L'accord de Taëf ne prévoit pas de monopole sur les portefeuilles ministériels

Au Liban, certains placent diverses considérations au-dessus de la loi et de la Constitution. Ainsi, des notions telles que le Pacte national, le consensus, la coutume ou encore le “procès-verbal de Taëf” sont invoquées à tort pour légitimer l’attribution du ministère des Finances au duo Amal-Hezbollah.

Ce n'est pas la première fois que l'on évoque le procès-verbal de Taëf. En effet, le débat sur son contenu a été relancé à maintes reprises, notamment en ce qui concerne le rôle du Président de la République dans la formation du gouvernement, la désignation du Premier ministre chargé de le former et le rôle assigné au président de la République dans les consultations parlementaires obligatoires. Cependant, ces discussions n'ont jamais abouti, car le dossier se trouvait entre les mains de feu le président du Parlement Hussein el-Husseini, qui ne l'a jamais divulgué.
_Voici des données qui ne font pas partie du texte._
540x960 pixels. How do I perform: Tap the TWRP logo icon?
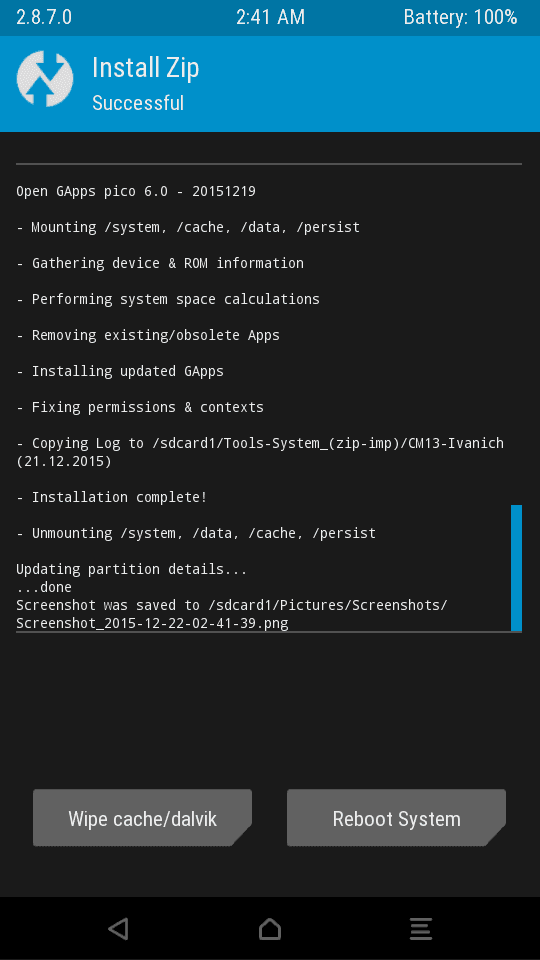tap(45, 80)
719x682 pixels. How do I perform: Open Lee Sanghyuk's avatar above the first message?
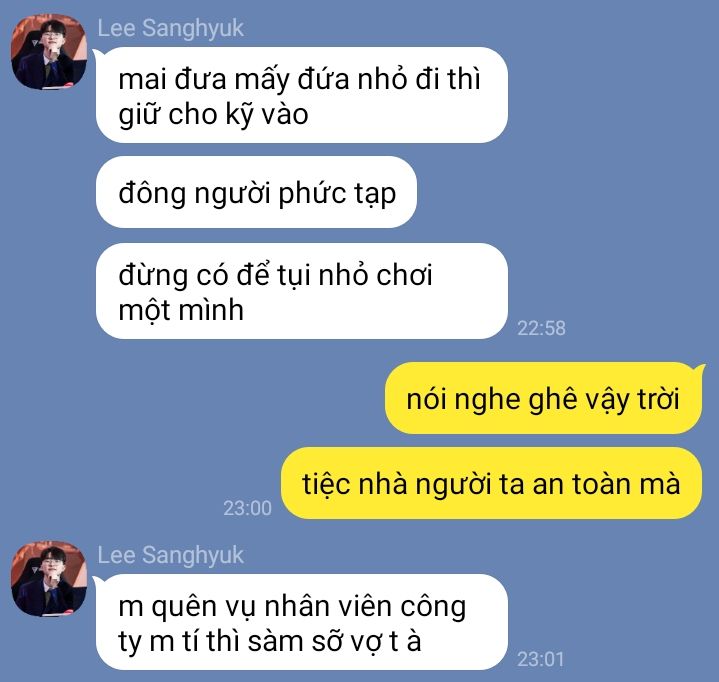[x=49, y=52]
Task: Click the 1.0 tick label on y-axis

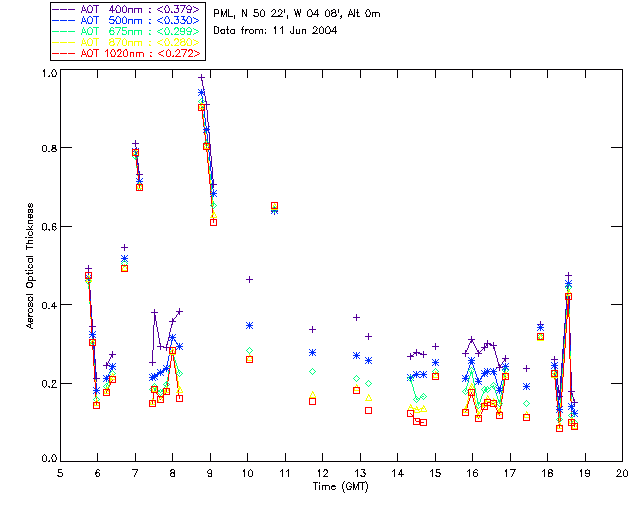Action: pyautogui.click(x=50, y=74)
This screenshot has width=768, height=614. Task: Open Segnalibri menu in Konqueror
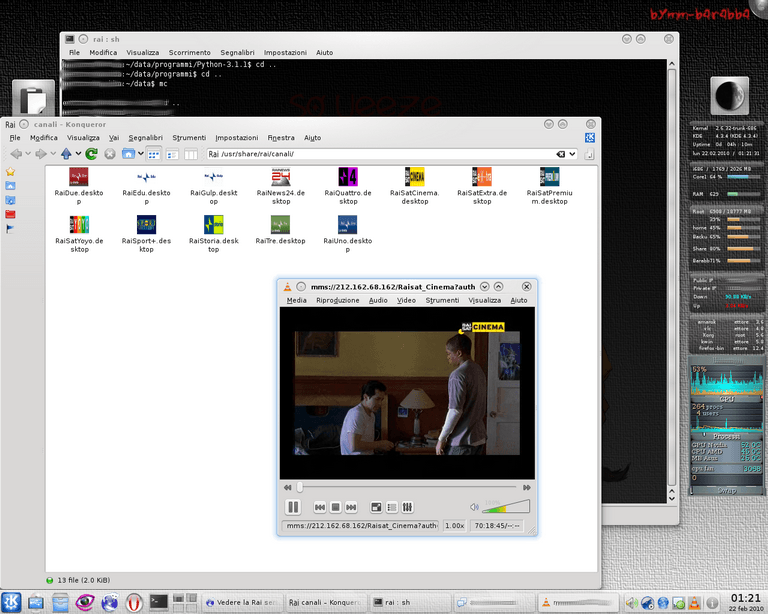pyautogui.click(x=145, y=138)
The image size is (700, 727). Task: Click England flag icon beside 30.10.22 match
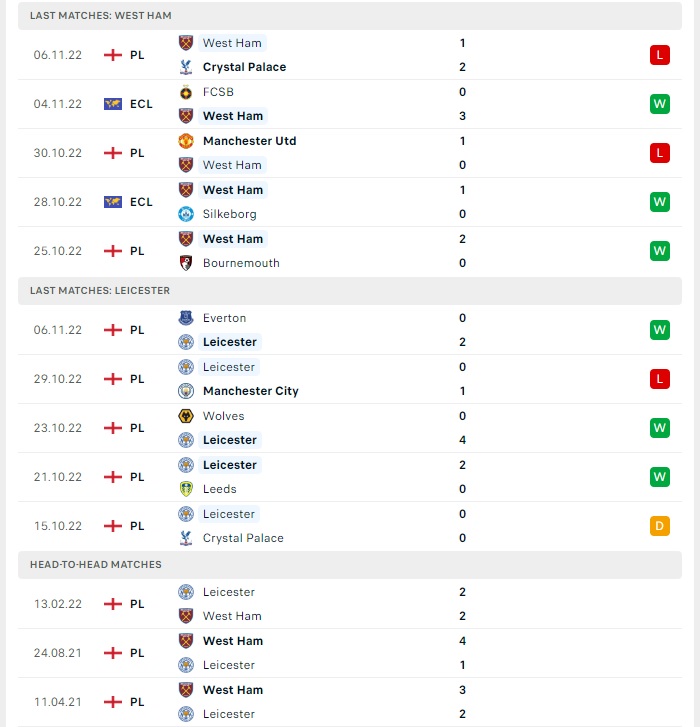pyautogui.click(x=113, y=153)
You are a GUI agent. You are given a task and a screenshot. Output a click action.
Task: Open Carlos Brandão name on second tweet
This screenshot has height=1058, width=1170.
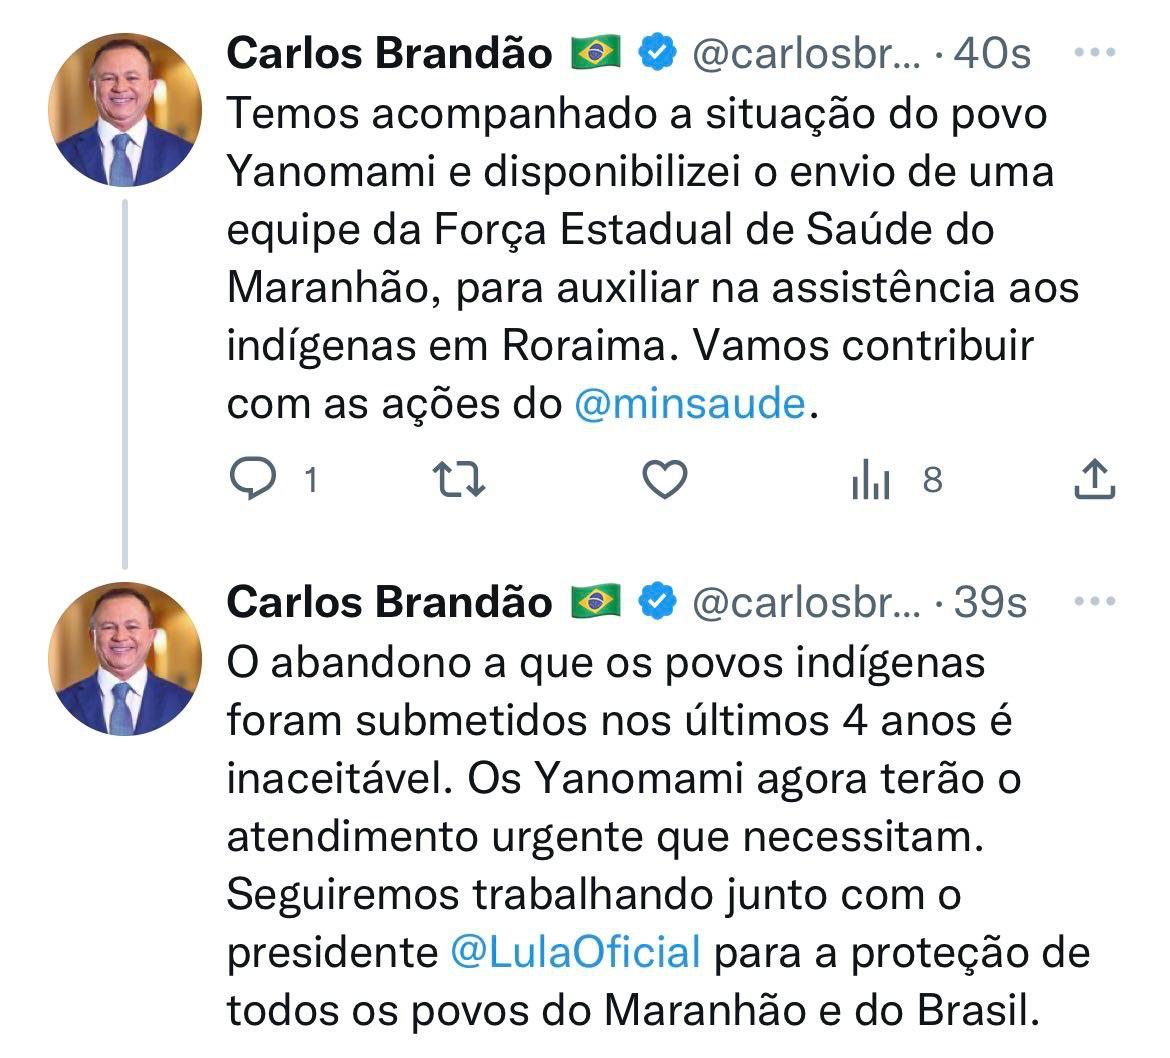coord(389,602)
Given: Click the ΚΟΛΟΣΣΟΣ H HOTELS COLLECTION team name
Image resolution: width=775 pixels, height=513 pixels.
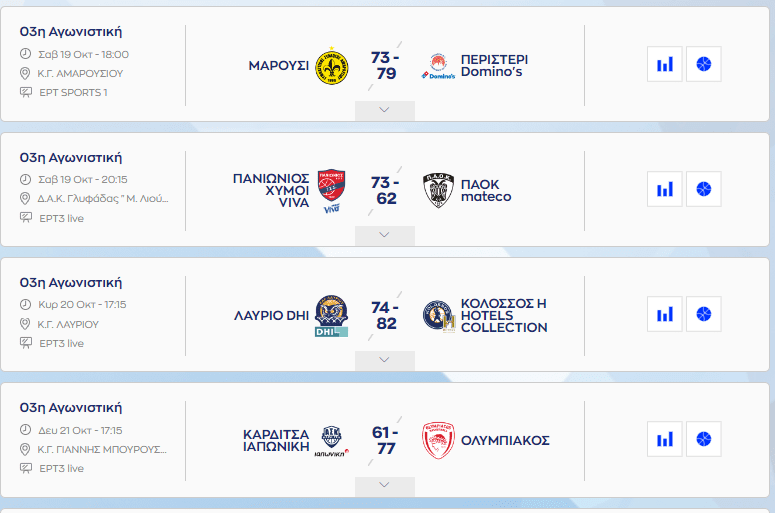Looking at the screenshot, I should tap(504, 315).
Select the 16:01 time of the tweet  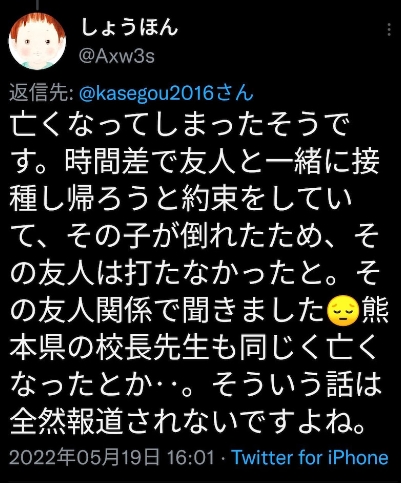pos(190,457)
L'accord de Taëf a été transformé en constitution, et aucun passage ne fait référence à une répartition des ministères entre les différentes communautés. Aucun des députés présents à Taëf n'a mentionné un accord implicite stipulant que le ministère des Finances serait exclusivement réservé à la communauté chiite. Preuve en est, depuis Taëf, le ministère des Finances a été confié huit fois à des ministres chiites et douze fois à des non-chiites, parmi lesquels feu le Premier ministre Rafic Hariri, qui était au centre des négociations de l'accord de Taëf.

Partant, la question se pose de savoir pourquoi le ministère des Finances a été attribué aux chiites. Et pourquoi les députés des autres communautés ne se sont pas opposés à cela, ni exigé que le ministère des Affaires étrangères soit attribué aux maronites et l’Intérieur aux sunnites.

Les députés chrétiens ont-ils été si indulgents au point de renoncer à tout, malgré le transfert des prérogatives du président de la République? Pourquoi le tandem Hezbollah-Amal a-t-il accepté de ne pas attribuer le ministère des Finances aux chiites? Est-ce une concession ou un simple échange d’intérêts? Et pourquoi les chiites semblent-ils jouir d’un statut supérieur au point qu’eux seuls puissent prétendre diriger le ministère des Finances? Sont-ils réellement les seuls à posséder les compétences nécessaires à sa gestion, alors que les autres en seraient dépourvus?

Parmi les députés ayant participé à l’accord de Taëf, seuls quelques-uns sont toujours en vie et certains d’entre eux ne se souviennent pas qu’un accord a été conclu pour réserver le ministère des Finances à la communauté chiite. Si cela avait été décidé, cela aurait figuré dans le texte de l’Accord de réconciliation nationale ou dans la Constitution amendée. Certains rappellent que ce sujet avait peut-être été évoqué à l’époque, mais qu’il n’a pas été approuvé, tout comme la demande des druzes de réserver la présidence du Conseil d’État, ce qui avait également été rejeté.

Partant, demander à rendre publics les procès-verbaux de l’accord de Taëf pourrait s’avérer essentiel pour confirmer que ces propositions avaient bel et bien été rejetées et qu’elles n’ont jamais vu le jour.